[Start of section]

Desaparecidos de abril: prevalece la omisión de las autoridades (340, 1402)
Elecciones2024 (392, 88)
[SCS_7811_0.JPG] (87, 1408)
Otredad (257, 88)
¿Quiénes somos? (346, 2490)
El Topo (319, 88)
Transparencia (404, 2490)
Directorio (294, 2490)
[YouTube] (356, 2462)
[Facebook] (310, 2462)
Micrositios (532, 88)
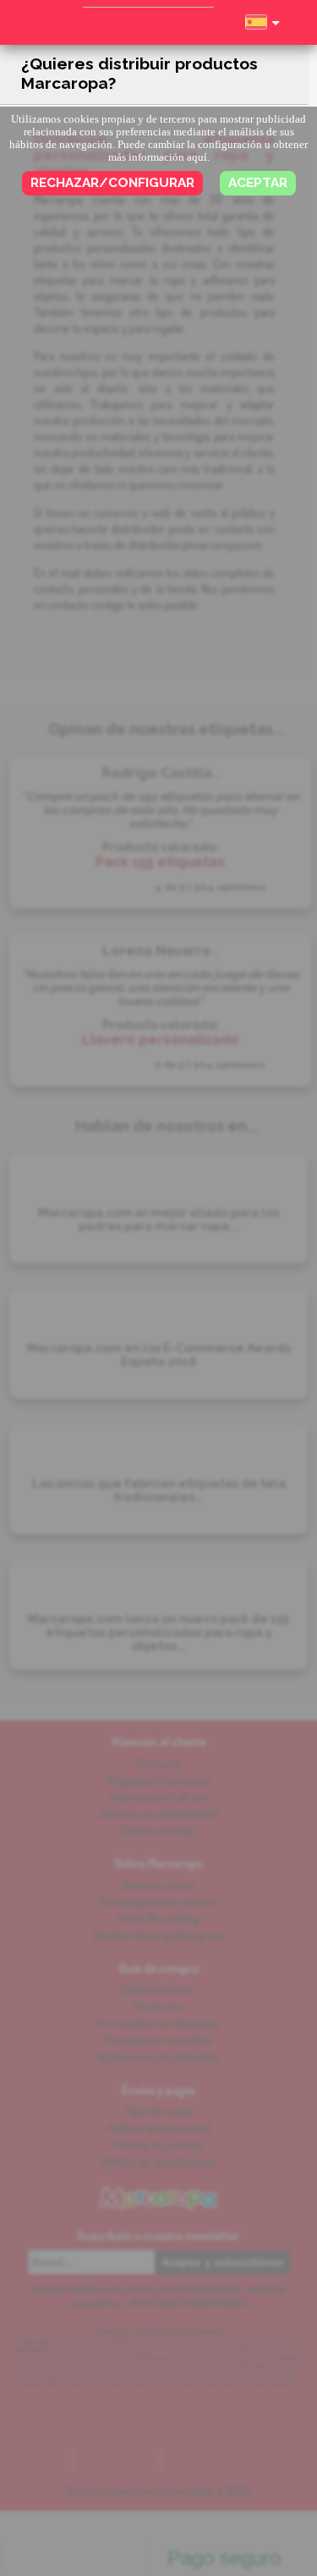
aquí (197, 157)
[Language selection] (262, 29)
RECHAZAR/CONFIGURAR (112, 182)
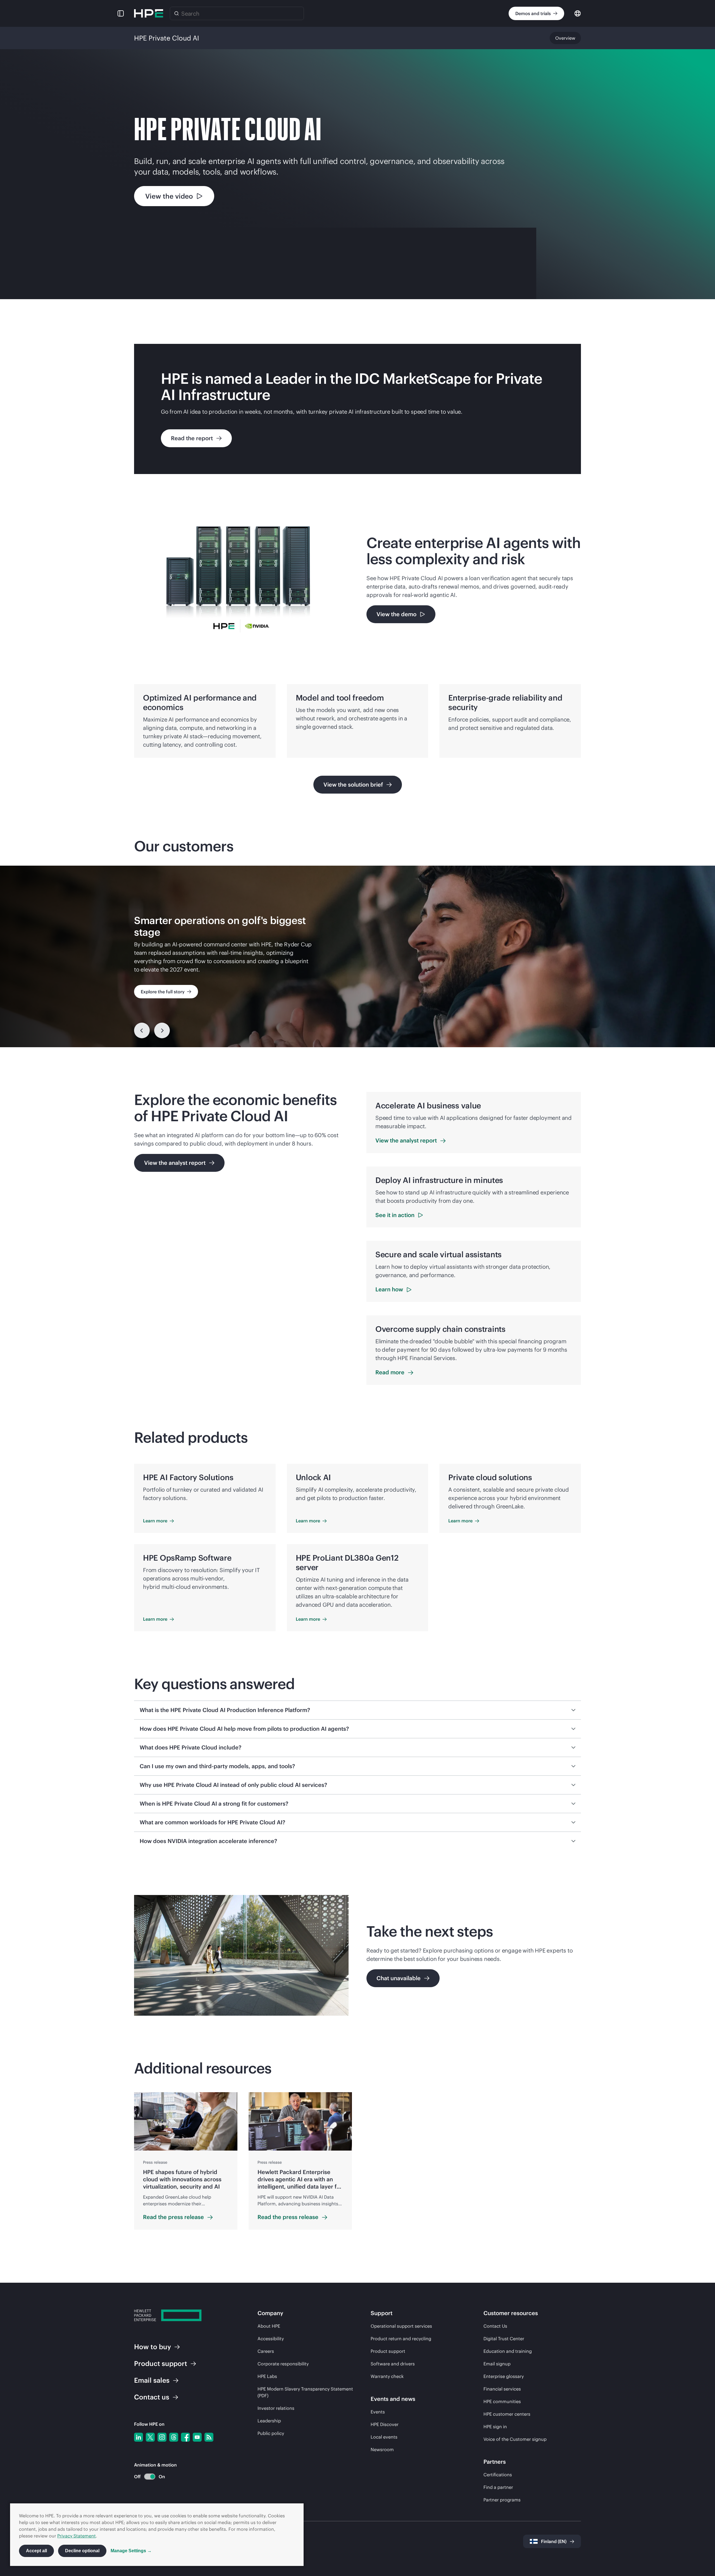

[End of section]

## EXERCISE PROMPT
Give back the material exactly as written, images excluded.

## ANSWER
Desaparecidos de abril: prevalece la omisión de las autoridades (340, 1402)
Elecciones2024 (392, 88)
[SCS_7811_0.JPG] (87, 1408)
Otredad (257, 88)
¿Quiénes somos? (346, 2490)
El Topo (319, 88)
Transparencia (404, 2490)
Directorio (294, 2490)
[YouTube] (356, 2462)
[Facebook] (310, 2462)
Micrositios (532, 88)
aquí (197, 157)
[Language selection] (262, 29)
RECHAZAR/CONFIGURAR (112, 182)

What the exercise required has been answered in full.